> Task objective:
For every record that follows, transcribe the text exactly and leave any image out.

╭─ Task data

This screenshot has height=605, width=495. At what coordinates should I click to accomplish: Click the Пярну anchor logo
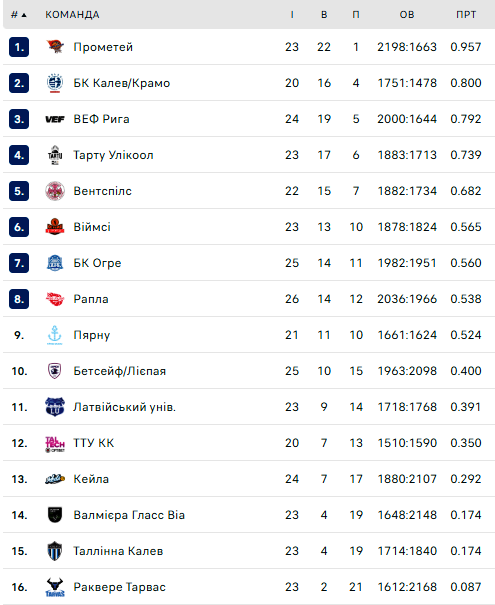pyautogui.click(x=54, y=335)
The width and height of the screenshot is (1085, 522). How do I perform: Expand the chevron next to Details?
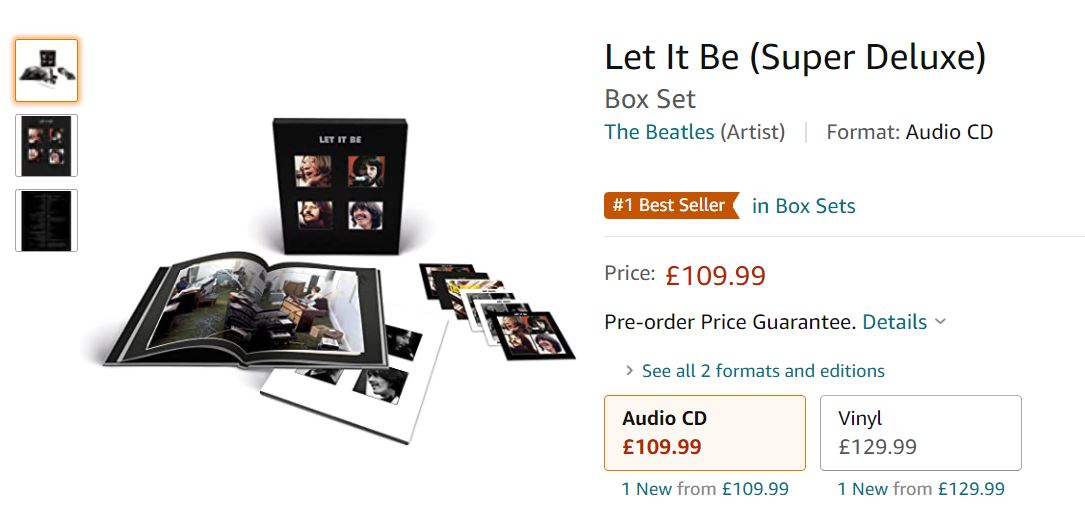pos(940,322)
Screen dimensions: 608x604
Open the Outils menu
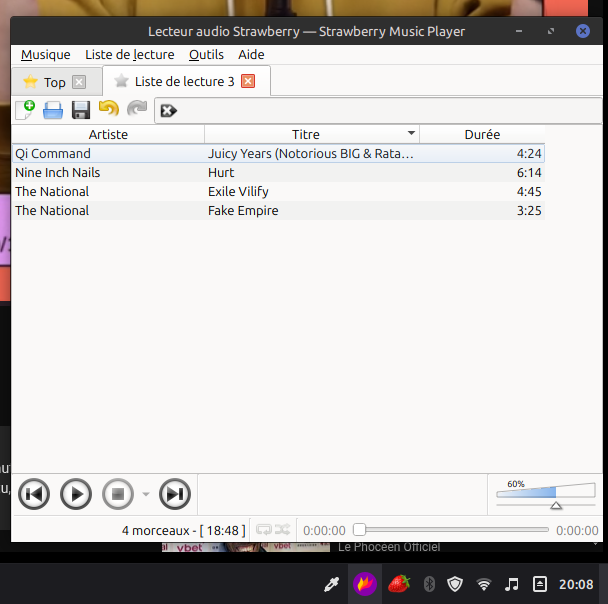click(x=206, y=55)
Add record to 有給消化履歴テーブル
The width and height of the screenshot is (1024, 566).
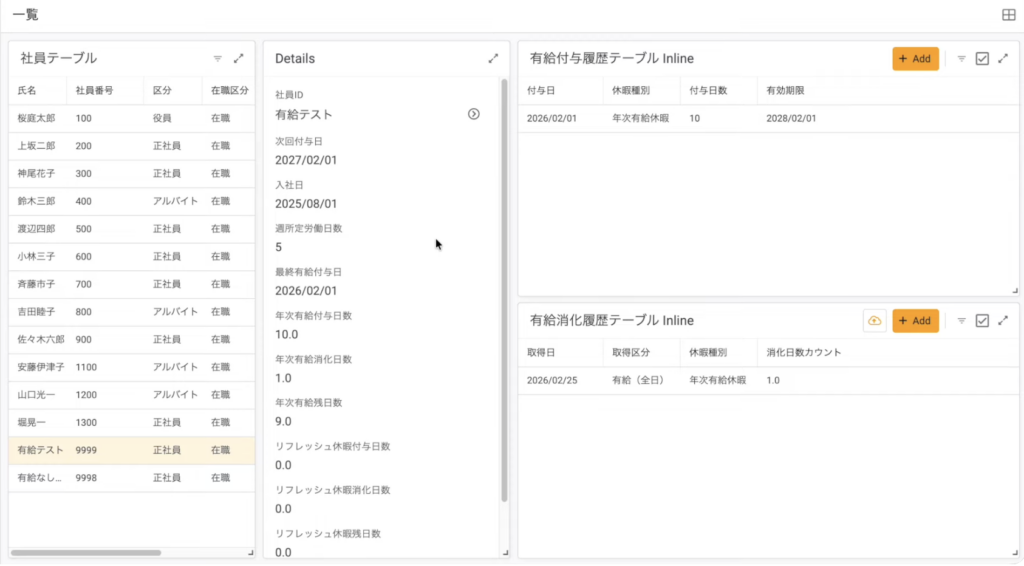coord(915,321)
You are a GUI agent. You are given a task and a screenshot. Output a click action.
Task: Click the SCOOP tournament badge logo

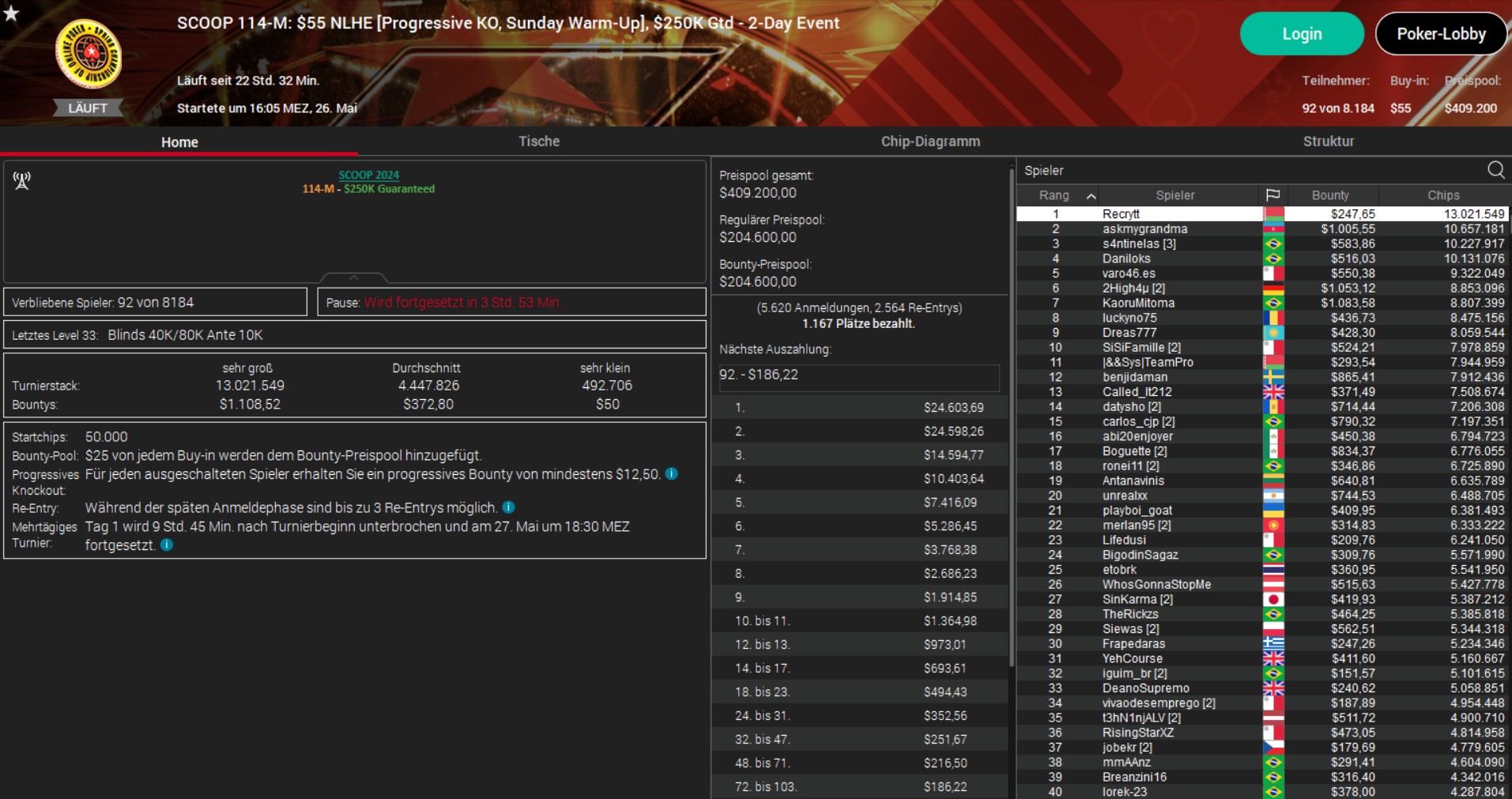[x=89, y=54]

╰─

> Output for this exercise:
This screenshot has height=605, width=495. At what coordinates should I click to accomplish: Click the Пярну anchor logo
pyautogui.click(x=54, y=335)
The width and height of the screenshot is (1085, 522). How do I perform: Expand the chevron next to Details?
pos(940,322)
Screen dimensions: 608x604
Open the Outils menu
click(x=206, y=55)
Add record to 有給消化履歴テーブル
The width and height of the screenshot is (1024, 566).
coord(915,321)
You are a GUI agent. You are given a task and a screenshot. Output a click action.
Task: Click the SCOOP tournament badge logo

[x=89, y=54]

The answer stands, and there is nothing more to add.